Page excerpt:
■ ■ ■ ■

Many people who are attracted to hot yoga or Bikram yoga wonder, is hot yoga for beginners? Since there are many different styles of hot yoga and varying temperatures and teaching styles, then it depends on where you go to take a hot yoga class. If you have never taken a yoga class before, hot yoga may not be the best place for you to start, unless, of course, you find a studio and teacher who caters their hot yoga classes specifically to beginning students.

In hard core hot yoga classes, students have passed out due to dehydration, medical issues that went unaddressed by the teacher of sheer exhaustion and an inability to acclimatize to the heat. This can especially be true for people who have low blood pressure. Even though many athletic people have low blood pressure due to their active lifestyles, if this is coupled with a sensitivity to heat, a hot yoga class can be pretty miserable if you have a drill-sergeant like instructor who locks the doors and won’t let you leave without humiliating you and tells you to just lie down on your mat – even if you feel like you are going to pass out or throw up. Other studios realize that people will generally stabilize their blood-volume levels, even in a heated room, but allow them to do it progressively, offering classes of differing ‘hot’ temperatures so that they don’t have to be miserable and feel sick getting used to a hot yoga practice.

■ ■ ■ ■

Provided records:

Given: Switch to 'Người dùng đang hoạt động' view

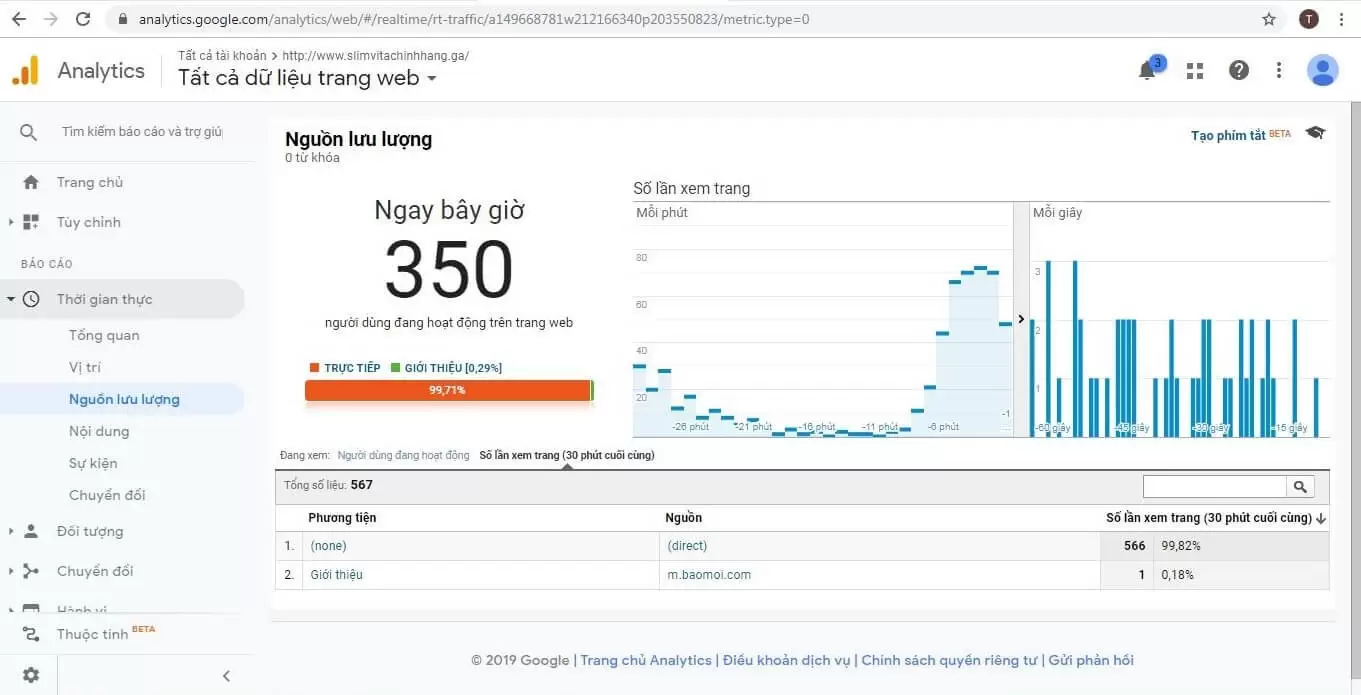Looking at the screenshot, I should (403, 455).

■ ■ ■ ■

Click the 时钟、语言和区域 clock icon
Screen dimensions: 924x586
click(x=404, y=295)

■ ■ ■ ■

Tasks:
A: According to the hot yoga passage, for which people can passing out in hard core hot yoga classes especially be true?
B: Please write a continuation of the hot yoga passage, starting after its last sentence.

Answers to the exercises:
A: People who have low blood pressure.

B:
Even though there are benefits to practicing in a heated environment, such as the fact that muscles seem to stretch more easily when warm, and you can sweat about three pounds or more of water weight in a single class – ideal if you are trying to fit into some tight pants or that little black dress for a special occasion – this is not really the true purpose of yoga, and though yoga masters of India practiced in monsoons and hot days, they also didn’t eat for weeks on end and practiced other rather extreme acetic practices which we would not voluntarily put ourselves through in the West without good reason. It doesn’t mean that these practices are not sound within an overall yoga experience, but may be more like jumping on one leg and saying it will make rain come. No one should have to suffer in a hot yoga class just because they are new to yoga, so to answer the question – is hot yoga for beginners? It depends on how tolerant your studio and yoga teacher are of your journey into yoga. Do they allow beginners to leave the room or get a drink of water if they start feeling sick? Do they offer classes that are heated, but not as hot as the advanced classes for people who have had lots of time and many hours of practice to acclimatize their bodies to doing yoga in heat? Do they crack a door when it starts to get sweltering and they see people fading, or do they just seem to relish the suffering? Use your best judgment and always consider getting a doctors o.k. before starting any hot yoga class. Your gut instinct is usually right on.